**PROMPT:** Please repeat the entries word for word and keep the images out.

[Stored items]
=====
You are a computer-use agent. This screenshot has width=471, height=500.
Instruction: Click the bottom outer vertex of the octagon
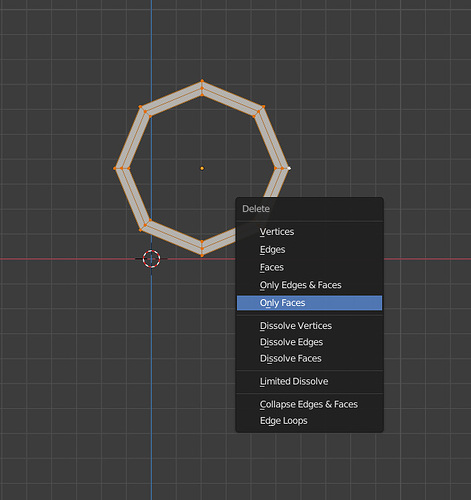point(202,256)
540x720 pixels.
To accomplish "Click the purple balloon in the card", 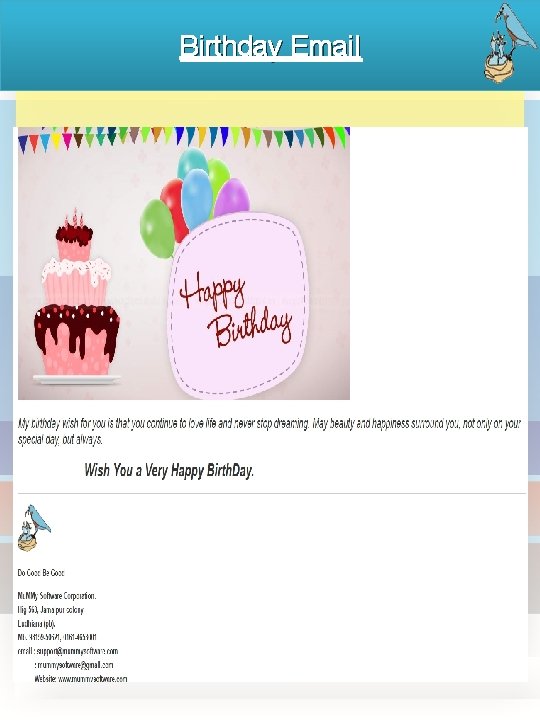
=====
**EXPECTED ANSWER:**
You are a computer-use agent. This screenshot has width=471, height=500.
Instruction: Click the bottom outer vertex of the octagon
point(202,256)
540x720 pixels.
To accomplish "Click the purple balloon in the card", 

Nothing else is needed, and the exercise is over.